Rightmove revenues fell 34% to £94.8 million and operating profits dropped 43% to £61.7 million in the first-half due to lockdown. Halifax reported house prices pushed to a new high, increasing £3,770 month on month to a UK average of £241,604 in July.
Events across the Pond dominated trading, as US President Donald Trump signed an order banning US residents from doing business with the Chinese-owned TikTok and WeChat apps beginning 45 days from now.
The move sent Asian markets falling, and the FTSE 100 was subdued, up just 9.59 points at 6036.53 as traders awaited US non-farm payroll data. Jitters over a second Covid wave across Europe were weighing on travel and consumer stocks, Cineworld was off 8% at 32p, easyJet tumbled 5% to 561p and IAG, which today began cutting jobs at British Airways, fell 4% to 178p.

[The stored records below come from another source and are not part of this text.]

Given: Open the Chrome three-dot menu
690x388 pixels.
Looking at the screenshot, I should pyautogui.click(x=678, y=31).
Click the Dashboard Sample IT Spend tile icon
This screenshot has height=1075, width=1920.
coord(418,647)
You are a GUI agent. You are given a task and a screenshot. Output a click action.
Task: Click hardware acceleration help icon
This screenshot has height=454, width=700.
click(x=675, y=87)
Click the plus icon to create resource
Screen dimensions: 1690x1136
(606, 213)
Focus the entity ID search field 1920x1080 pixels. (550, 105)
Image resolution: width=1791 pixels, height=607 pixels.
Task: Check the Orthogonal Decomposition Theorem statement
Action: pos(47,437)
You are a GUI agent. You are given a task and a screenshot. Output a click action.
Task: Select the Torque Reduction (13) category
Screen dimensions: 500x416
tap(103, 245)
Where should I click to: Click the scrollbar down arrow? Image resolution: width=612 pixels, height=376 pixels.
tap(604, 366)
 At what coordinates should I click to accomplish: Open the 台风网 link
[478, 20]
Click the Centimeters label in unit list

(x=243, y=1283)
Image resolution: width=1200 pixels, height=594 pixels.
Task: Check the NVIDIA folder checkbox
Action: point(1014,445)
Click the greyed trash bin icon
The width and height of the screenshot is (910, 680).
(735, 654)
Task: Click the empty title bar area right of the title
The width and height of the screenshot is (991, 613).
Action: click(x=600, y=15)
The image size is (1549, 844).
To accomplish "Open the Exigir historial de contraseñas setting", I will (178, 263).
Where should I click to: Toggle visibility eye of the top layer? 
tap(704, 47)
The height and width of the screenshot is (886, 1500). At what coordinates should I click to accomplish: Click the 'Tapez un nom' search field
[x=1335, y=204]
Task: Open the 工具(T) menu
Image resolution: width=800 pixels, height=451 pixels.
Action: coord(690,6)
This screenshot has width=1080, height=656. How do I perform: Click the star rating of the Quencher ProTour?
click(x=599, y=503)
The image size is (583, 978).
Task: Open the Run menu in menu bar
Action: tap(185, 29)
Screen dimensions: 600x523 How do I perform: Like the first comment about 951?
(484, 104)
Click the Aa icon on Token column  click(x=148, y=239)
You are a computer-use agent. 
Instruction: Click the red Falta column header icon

The Covid crisis has lit a match under pharma shares and Hikma —up around 30% this year — lifted 11% to 2386p, valuing it at £5.5 billion. The FTSE 100 drugs firm posted rising first-half profits and raised its interim dividend by 14% after strong demand for its injectables business. It is working on a Covid-19 treatment with America’s Gilead.
Telecoms testing firm Spirent bounced 6% higher to 291p as it saw first-half revenues increase by 7% to $233.7 million while profits doubled. Chief executive Eric Updyke said it had demonstrated “a resilient business model at a time when remote connectivity is critical”.
The Covid-19 bounce in a cluster of AIM-listed stocks continued apace today, as Avacta saw shares step up. The firm specialises in biotherapeutics — medicines produced from biological sources such as living organisms — and said it had entered into a collaboration with the Liverpool School of Tropical Medicine. The institution, which studies infectious diseases, will clinically validate Avacta’s saliva coronavirus test, which it is developing with life sciences firm Cytiva. The stock rose 5.7p or 4% to 139.7p.